Look below for the line containing "Viewport: 1319px width, 793px height." and the line containing "You are a computer-use agent. Screen"; repeat exactly those two lines and all lines between them, and nothing else.
________
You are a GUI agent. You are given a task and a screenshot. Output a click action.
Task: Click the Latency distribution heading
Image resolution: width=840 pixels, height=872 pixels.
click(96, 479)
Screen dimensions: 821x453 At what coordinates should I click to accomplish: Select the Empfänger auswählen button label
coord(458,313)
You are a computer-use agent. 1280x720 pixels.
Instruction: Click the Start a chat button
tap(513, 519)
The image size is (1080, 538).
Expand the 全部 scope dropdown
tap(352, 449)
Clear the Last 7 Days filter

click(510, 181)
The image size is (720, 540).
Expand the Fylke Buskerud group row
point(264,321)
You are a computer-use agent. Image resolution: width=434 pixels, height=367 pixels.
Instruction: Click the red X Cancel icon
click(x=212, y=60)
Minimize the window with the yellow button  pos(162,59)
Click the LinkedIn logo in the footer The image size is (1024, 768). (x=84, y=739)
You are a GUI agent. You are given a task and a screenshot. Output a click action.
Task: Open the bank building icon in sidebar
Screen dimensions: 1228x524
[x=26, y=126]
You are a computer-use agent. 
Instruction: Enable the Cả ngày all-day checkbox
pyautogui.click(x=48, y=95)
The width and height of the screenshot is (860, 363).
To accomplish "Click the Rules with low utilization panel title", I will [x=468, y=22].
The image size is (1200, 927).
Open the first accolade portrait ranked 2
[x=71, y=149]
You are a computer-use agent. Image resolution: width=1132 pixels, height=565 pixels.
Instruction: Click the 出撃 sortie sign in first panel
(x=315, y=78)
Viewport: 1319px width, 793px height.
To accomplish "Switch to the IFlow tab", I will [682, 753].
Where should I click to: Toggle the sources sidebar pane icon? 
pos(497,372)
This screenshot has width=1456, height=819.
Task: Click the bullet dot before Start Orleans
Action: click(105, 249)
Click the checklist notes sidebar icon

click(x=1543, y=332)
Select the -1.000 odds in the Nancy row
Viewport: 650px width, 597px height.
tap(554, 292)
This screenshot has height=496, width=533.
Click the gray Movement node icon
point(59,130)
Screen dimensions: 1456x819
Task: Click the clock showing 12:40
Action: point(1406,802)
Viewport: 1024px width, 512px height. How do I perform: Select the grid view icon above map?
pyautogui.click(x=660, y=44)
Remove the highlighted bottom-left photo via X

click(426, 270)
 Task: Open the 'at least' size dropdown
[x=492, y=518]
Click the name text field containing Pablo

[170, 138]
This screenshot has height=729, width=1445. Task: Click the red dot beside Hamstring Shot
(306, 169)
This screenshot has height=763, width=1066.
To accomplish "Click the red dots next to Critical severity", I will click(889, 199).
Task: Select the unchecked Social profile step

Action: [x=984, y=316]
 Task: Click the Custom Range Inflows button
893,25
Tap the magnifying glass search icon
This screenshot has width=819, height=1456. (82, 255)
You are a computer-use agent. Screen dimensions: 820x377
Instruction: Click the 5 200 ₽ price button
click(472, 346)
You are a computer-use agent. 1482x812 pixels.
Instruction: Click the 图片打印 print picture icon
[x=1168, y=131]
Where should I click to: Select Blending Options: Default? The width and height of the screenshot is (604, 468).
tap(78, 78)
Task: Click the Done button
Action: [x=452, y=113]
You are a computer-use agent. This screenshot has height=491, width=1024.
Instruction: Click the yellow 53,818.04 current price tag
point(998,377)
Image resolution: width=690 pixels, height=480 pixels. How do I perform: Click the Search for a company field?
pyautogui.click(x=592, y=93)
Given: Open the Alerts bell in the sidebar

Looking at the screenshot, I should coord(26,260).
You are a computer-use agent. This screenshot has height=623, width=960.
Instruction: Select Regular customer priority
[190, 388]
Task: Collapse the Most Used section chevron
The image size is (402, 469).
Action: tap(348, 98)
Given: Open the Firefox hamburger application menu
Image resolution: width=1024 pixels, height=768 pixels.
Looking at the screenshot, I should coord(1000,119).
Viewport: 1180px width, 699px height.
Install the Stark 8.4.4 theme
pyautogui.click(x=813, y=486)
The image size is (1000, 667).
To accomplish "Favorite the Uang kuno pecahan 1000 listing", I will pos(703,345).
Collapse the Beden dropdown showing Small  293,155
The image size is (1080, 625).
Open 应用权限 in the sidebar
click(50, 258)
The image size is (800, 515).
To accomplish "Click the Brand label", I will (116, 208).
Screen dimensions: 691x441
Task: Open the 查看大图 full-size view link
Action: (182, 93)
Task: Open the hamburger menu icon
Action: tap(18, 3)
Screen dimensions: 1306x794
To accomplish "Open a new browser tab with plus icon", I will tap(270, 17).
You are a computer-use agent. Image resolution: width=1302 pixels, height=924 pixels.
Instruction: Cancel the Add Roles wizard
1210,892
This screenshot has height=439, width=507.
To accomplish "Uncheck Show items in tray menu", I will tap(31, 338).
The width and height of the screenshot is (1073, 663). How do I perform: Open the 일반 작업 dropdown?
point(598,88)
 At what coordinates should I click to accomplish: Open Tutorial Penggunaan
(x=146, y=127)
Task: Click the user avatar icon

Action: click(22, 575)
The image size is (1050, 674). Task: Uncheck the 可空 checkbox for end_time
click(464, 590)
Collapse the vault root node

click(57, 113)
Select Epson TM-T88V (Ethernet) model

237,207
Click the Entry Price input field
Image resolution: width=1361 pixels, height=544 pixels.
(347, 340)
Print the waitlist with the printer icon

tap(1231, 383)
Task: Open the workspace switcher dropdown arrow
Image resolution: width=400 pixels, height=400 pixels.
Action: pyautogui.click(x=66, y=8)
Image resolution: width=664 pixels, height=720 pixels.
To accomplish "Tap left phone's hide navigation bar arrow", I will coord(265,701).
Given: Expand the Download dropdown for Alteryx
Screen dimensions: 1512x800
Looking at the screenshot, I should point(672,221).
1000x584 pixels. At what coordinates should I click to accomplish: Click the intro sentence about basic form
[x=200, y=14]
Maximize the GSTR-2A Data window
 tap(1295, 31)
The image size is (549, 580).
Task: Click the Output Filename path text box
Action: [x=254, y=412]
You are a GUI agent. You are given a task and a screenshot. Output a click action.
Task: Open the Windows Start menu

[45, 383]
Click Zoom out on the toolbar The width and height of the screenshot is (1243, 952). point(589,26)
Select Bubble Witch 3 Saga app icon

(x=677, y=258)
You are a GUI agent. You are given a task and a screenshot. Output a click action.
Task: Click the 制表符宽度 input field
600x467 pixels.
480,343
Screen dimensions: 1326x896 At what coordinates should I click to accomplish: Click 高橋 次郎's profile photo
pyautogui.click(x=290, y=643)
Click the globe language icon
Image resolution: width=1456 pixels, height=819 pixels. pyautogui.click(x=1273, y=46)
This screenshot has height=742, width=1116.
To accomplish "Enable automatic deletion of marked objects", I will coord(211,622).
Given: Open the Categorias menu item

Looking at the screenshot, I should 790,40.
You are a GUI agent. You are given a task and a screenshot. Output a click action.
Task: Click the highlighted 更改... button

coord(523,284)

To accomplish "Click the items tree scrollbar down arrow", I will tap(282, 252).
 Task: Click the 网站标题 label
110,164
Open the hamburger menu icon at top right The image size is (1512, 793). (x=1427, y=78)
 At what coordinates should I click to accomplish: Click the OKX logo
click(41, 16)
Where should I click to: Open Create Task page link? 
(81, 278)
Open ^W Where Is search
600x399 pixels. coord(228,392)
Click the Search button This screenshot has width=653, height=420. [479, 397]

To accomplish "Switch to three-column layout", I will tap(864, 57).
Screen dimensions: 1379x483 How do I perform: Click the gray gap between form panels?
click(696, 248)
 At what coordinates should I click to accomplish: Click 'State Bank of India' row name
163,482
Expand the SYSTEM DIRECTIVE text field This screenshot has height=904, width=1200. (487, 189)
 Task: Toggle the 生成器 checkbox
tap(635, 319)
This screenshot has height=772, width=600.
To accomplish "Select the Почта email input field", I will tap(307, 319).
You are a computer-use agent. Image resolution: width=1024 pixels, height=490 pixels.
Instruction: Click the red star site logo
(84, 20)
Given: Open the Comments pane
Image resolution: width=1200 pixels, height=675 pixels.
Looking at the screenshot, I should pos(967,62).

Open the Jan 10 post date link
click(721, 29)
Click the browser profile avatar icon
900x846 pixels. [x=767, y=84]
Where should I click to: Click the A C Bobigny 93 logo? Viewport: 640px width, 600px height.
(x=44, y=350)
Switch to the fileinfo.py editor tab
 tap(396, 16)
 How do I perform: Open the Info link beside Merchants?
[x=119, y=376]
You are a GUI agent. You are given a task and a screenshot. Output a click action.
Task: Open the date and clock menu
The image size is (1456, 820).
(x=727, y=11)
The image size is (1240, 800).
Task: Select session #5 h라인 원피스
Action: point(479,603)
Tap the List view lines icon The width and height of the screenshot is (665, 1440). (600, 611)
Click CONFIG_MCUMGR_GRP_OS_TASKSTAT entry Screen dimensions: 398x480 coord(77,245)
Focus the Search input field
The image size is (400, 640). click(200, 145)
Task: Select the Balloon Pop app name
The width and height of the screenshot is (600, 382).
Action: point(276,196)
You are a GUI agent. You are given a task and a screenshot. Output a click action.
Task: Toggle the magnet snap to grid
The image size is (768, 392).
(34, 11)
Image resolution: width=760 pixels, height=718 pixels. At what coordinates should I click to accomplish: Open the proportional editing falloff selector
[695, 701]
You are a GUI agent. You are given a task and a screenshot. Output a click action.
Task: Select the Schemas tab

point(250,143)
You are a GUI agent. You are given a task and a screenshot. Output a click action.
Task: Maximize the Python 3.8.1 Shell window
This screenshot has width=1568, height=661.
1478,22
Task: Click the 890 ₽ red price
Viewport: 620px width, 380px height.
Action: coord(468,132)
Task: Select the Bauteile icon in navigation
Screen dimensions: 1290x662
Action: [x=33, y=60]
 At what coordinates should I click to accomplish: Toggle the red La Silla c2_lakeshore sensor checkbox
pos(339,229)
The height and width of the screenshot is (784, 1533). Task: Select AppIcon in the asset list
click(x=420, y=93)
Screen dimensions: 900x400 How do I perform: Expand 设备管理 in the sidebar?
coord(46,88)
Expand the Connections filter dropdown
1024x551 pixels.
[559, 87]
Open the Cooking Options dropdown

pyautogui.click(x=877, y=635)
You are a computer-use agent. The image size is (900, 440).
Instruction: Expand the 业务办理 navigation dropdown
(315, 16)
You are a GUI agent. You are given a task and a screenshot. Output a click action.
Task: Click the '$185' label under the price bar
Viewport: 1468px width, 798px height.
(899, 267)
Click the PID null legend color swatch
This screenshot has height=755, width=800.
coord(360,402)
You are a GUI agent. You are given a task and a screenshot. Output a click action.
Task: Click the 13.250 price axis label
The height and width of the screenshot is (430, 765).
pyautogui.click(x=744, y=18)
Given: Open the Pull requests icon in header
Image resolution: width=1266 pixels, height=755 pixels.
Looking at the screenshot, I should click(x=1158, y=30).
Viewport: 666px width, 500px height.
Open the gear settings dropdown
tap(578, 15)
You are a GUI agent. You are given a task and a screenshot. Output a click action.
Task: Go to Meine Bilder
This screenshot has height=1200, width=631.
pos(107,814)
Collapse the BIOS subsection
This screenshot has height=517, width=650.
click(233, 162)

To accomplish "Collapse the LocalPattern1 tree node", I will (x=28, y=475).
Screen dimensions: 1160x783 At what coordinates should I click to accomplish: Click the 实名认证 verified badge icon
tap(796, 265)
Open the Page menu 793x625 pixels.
________
**Answer box**.
Viewport: 1319px width, 793px height.
To accomplish "Switch to the IFlow tab", I will [682, 753].
Where should I click to: Toggle the sources sidebar pane icon? 
pos(497,372)
This screenshot has width=1456, height=819.
Task: Click the bullet dot before Start Orleans
Action: click(105, 249)
Click the checklist notes sidebar icon

click(x=1543, y=332)
Select the -1.000 odds in the Nancy row
Viewport: 650px width, 597px height.
tap(554, 292)
This screenshot has height=496, width=533.
Click the gray Movement node icon
point(59,130)
Screen dimensions: 1456x819
Task: Click the clock showing 12:40
Action: point(1406,802)
Viewport: 1024px width, 512px height. How do I perform: Select the grid view icon above map?
pyautogui.click(x=660, y=44)
Remove the highlighted bottom-left photo via X

click(426, 270)
 Task: Open the 'at least' size dropdown
[x=492, y=518]
Click the name text field containing Pablo

[170, 138]
This screenshot has height=729, width=1445. Task: Click the red dot beside Hamstring Shot
(306, 169)
This screenshot has height=763, width=1066.
To accomplish "Click the red dots next to Critical severity", I will click(889, 199).
Task: Select the unchecked Social profile step

Action: [x=984, y=316]
 Task: Click the Custom Range Inflows button
893,25
Tap the magnifying glass search icon
This screenshot has width=819, height=1456. (82, 255)
You are a computer-use agent. Screen dimensions: 820x377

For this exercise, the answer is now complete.